Raccoons, sometimes called “the masked bandits,” are clever creatures, but a nuisance to homeowners. Their manipulative claws can open garbage cans, jars and door latches and tear off roof coverings. Roof damage is a common occurrence with raccoons because of the attractions a home and attic present.
Female raccoons tear the shingles off roofs in an effort to get into the attic or wall space, places where they love to make their dens. They will also tear off fascia boards, rooftop ventilators, aluminum and other roof coverings, creating frustrating and expensive damage in addition to the destruction and noise they make inside the attic. As nocturnal creatures, raccoons run around at night in the attic while you are trying to sleep.
Raccoons see homes and gardens as a source of food and a place to establish a den. Attics offer all the requirements a raccoon needs: safety from predators, shelter from the elements and nearby food (your garbage can or pet food left outdoors). A raccoon that arrives in the attic in the springtime, between February and June, is most likely a mother with a litter of pups that wants to make a nest in an attic. Raccoons also create dens and nests in wall space, roofs and chimneys.
Raccoon infestation is not only an expensive nuisance but also a potential danger. Once inside, raccoons bring parasites like ticks and mites and diseases like raccoon roundworm (Baylisascaris) and leptospirosis into the house. Raccoons can also carry rabies, although according to The Humane Society website, as of 2009 only one case of human death as the result of raccoon rabies has ever been documented.
To prevent damage to the roof and the rest of a home, reduce the attractiveness of a home as a raccoon habitat. Use metal garbage cans with secure lids and place them in a rack or tie them to a post to prevent tipping. Remove pet food from outdoors before nightfall and whatever you do, avoid intentionally feeding raccoons. Control access to the roof by cutting back tree branches that raccoons can use to climb onto the roof. Leave a gap of at least 5 feet between roof and tree, says the University of California Statewide Integrated Pest Management Program (IPM) website.
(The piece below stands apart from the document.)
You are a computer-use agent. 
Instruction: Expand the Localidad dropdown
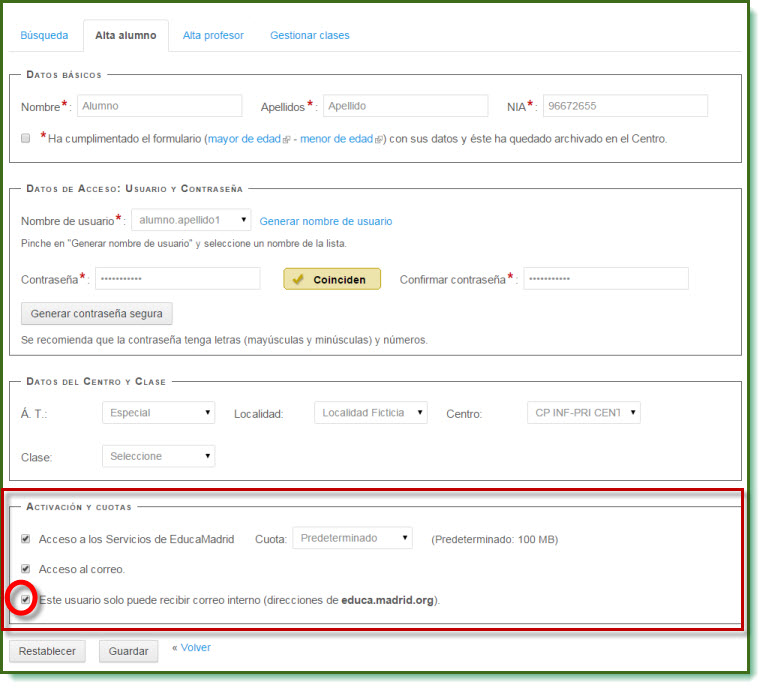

It's difficult to get rid of raccoons, particularly a female raccoon that has made a nest in a home. Mother raccoons become very attached to the den site. Raccoons separated from their young will do anything to get back to them. According to the University of California IPM website, gadgets designed to frighten raccoons and wildlife repellents are ineffective. Ordinary fences won't keep the raccoons out and adding electric wire requires some consideration and isn't always appropriate. A professional wildlife control service, however, can remove raccoons from a house and seal it up against re-entry. Professional services also find and remove any babies, which can otherwise be left to starve. Consulting a professional service may be the best solution to raccoon infestation.